US defense chief signs declaration to expedite delivery of $4 billion in military aid to Israel
  • Since January 20, the Trump administration has approved nearly $12 billion in major foreign military sales to Israel
  • On Friday, the US approved the potential sale of nearly $3 billion worth of bombs, demolition kits and other weaponry to Israel

 

WASHINGTON: US Secretary of State Marco Rubio said on Saturday he had signed a declaration to expedite delivery of approximately $4 billion in military assistance to Israel.
The Trump administration, which took office on January 20, has approved nearly $12 billion in major foreign military sales to Israel, Rubio said in a statement, adding that it “will continue to use all available tools to fulfill America’s long-standing commitment to Israel’s security, including means to counter security threats.”

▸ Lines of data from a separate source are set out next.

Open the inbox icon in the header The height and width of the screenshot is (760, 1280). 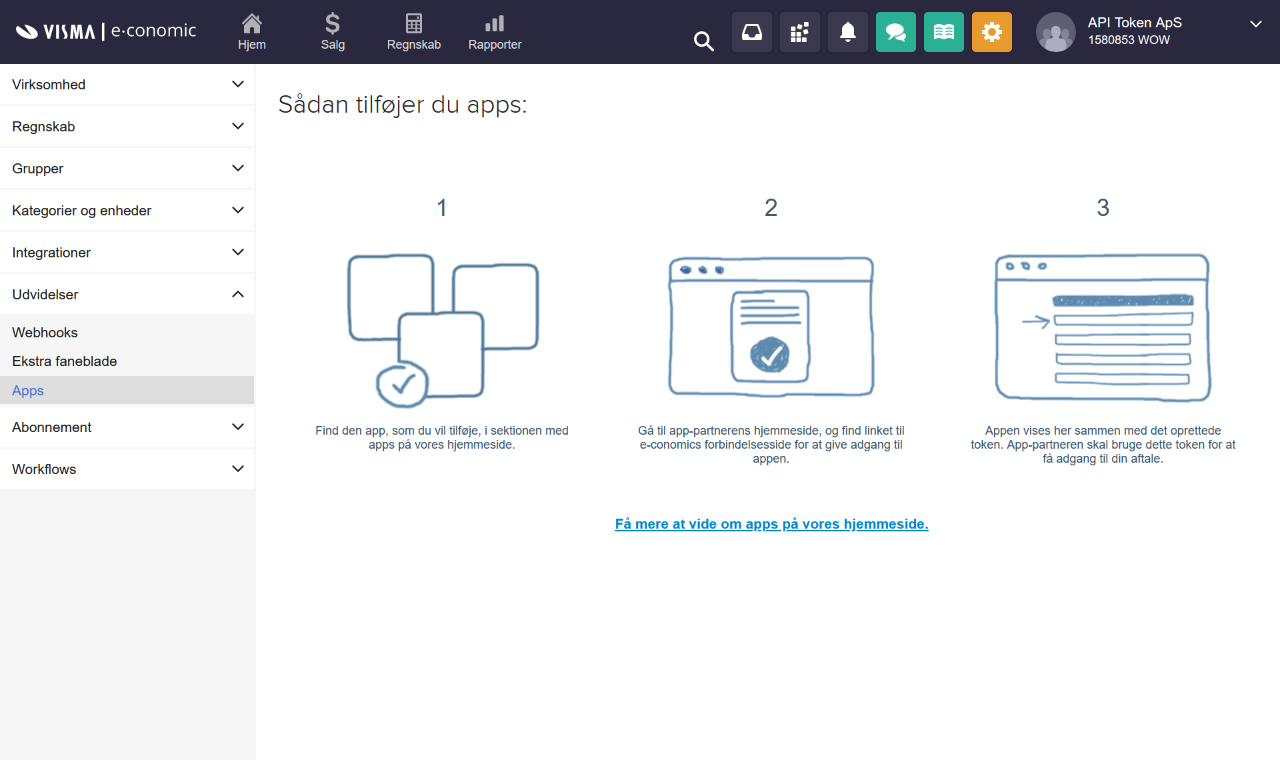click(x=751, y=31)
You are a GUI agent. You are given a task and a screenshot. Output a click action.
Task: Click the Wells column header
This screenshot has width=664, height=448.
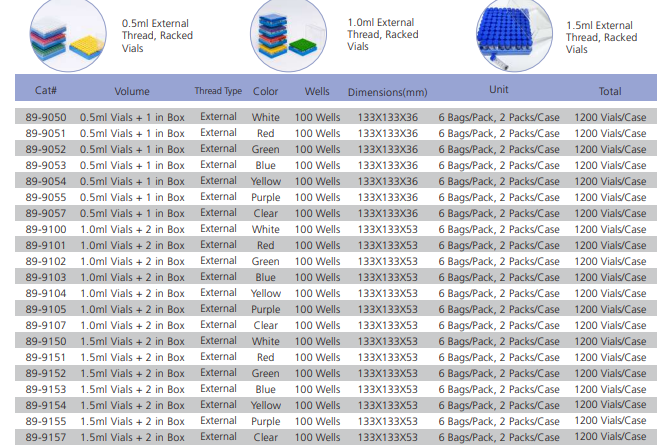point(317,91)
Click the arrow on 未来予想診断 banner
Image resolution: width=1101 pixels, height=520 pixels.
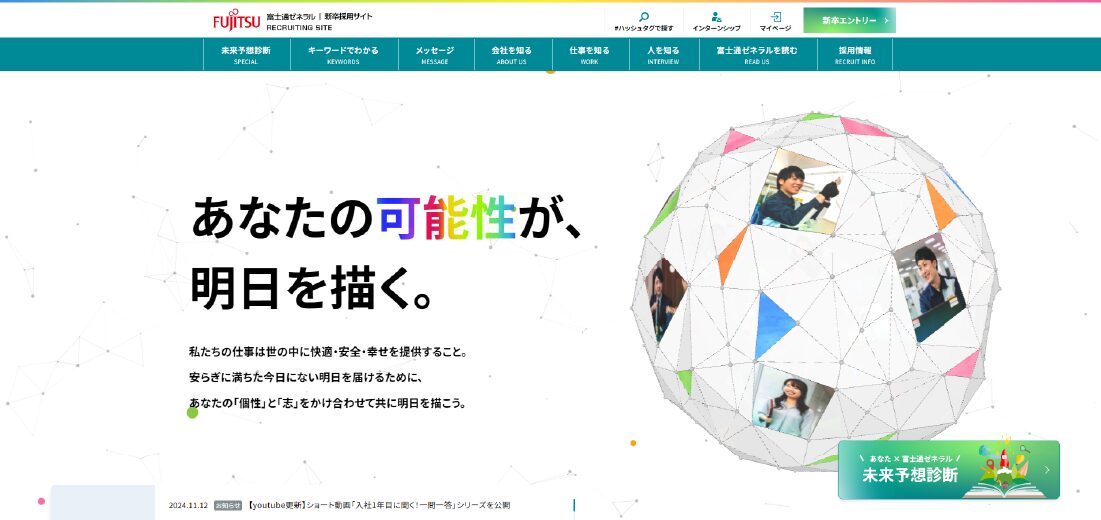click(x=1047, y=470)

Rubio said he had used emergency authority to expedite the delivery of military assistance to Israel to its Middle East ally, now in a fragile ceasefire with Hamas militants in their war in Gaza.
The Pentagon said on Friday that the State Department had approved the potential sale of nearly $3 billion worth of bombs, demolition kits and other weaponry to Israel.

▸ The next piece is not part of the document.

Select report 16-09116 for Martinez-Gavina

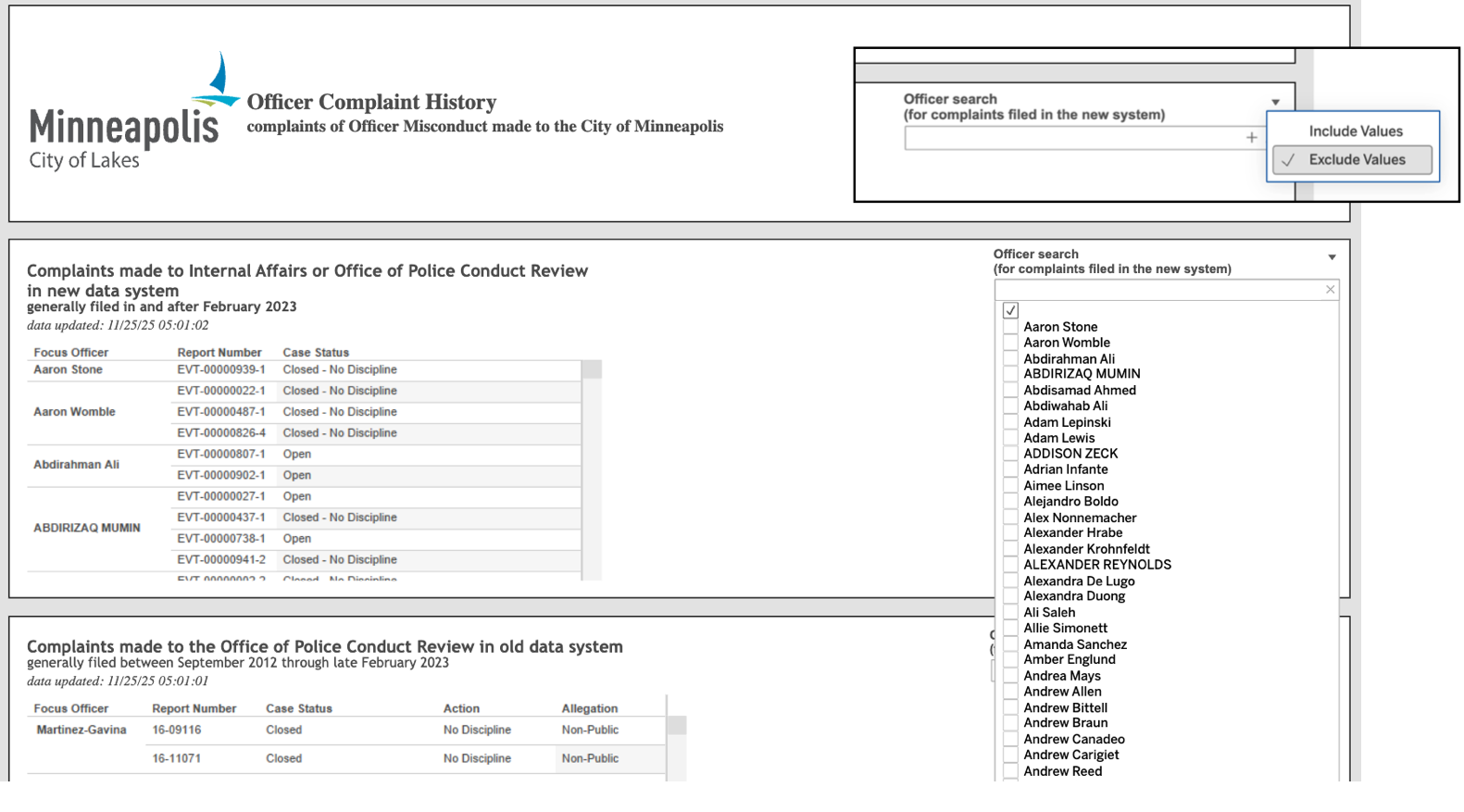(x=176, y=730)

The administration notified Congress of those prospective weapons sales on an emergency basis, sidestepping a long-standing practice of giving the chairs and ranking members of the House Foreign Affairs and Senate Foreign Relations Committees the opportunity to review the sale and ask for more information before making a formal notification to Congress.

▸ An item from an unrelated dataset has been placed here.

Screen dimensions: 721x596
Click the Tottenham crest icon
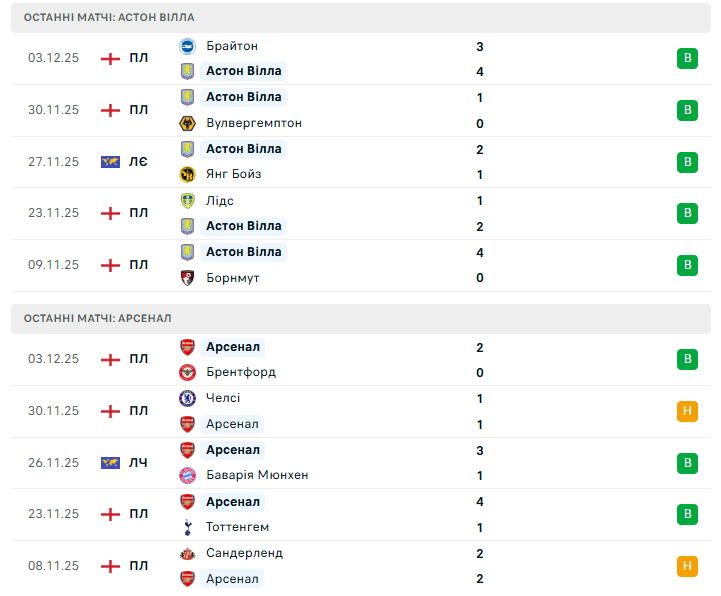187,527
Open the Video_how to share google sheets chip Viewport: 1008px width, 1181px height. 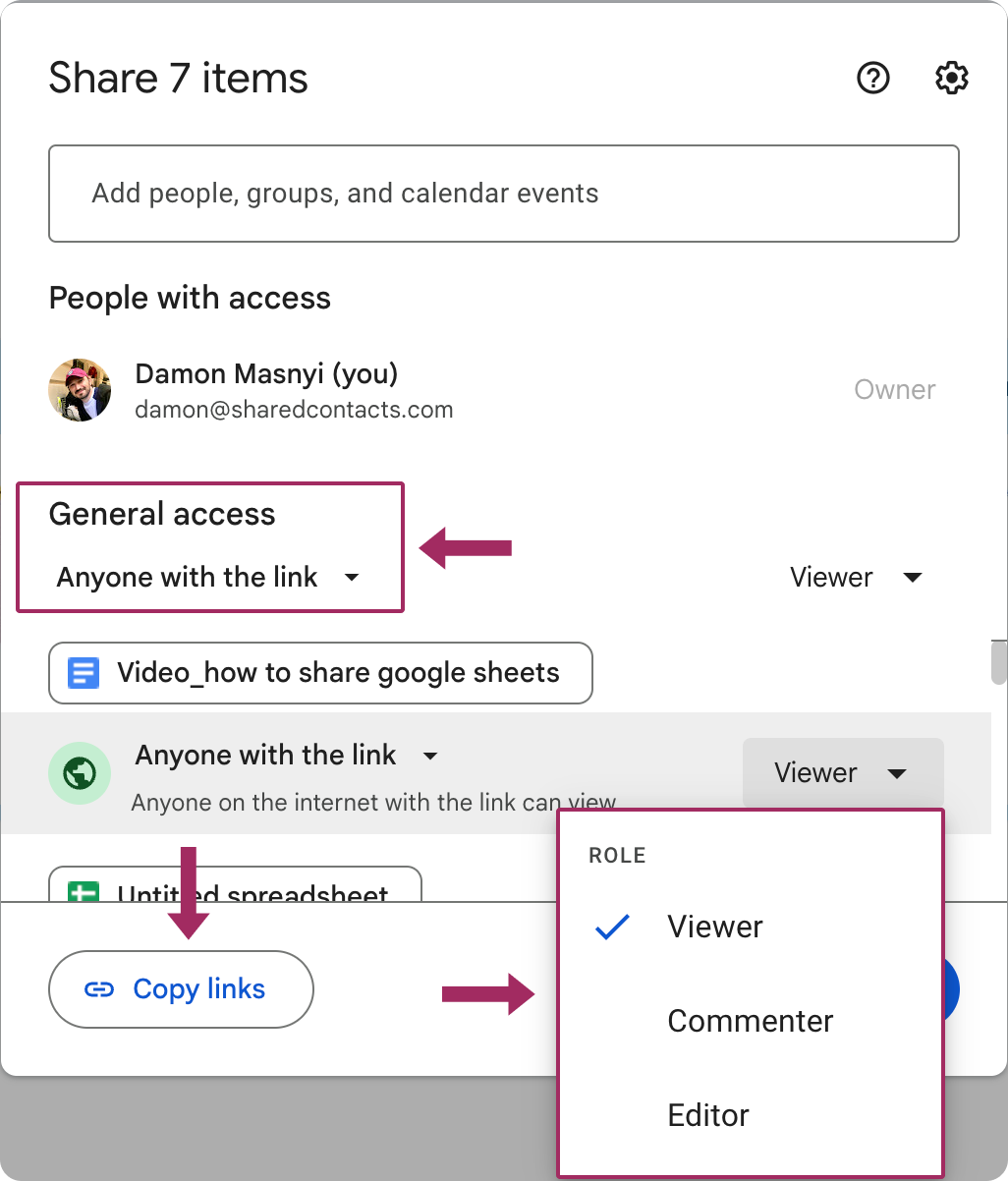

Friday’s announcements marked the second time in recent weeks that President Donald Trump’s administration has declared an emergency to quickly approve weapons sales to Israel. The Biden administration also used emergency authority to approve the sale of arms to Israel without congressional review.
On Monday, the Trump administration rescinded a Biden-era order requiring it to report potential violations of international law involving US-supplied weapons by allies, including Israel. It has also eliminated most US humanitarian foreign aid.
The January 19 Israel-Hamas ceasefire agreement halted 15 months of fighting and paved the way for talks on ending the war, while leading to the release of 44 Israeli hostages held in Gaza and around 2,000 Palestinian prisoners and detainees held by Israel.
Hours after the first phase of the agreed ceasefire was set to expire, Israel said early on Sunday it would adopt a proposal by Trump’s envoy, Steve Witkoff, for a temporary ceasefire in Gaza for the Ramadan and Passover periods.
Israel and Hamas have accused each other of violating the ceasefire, casting doubt over the second phase of the deal meant to include releases of additional hostages and prisoners as well as steps toward a permanent end of the war.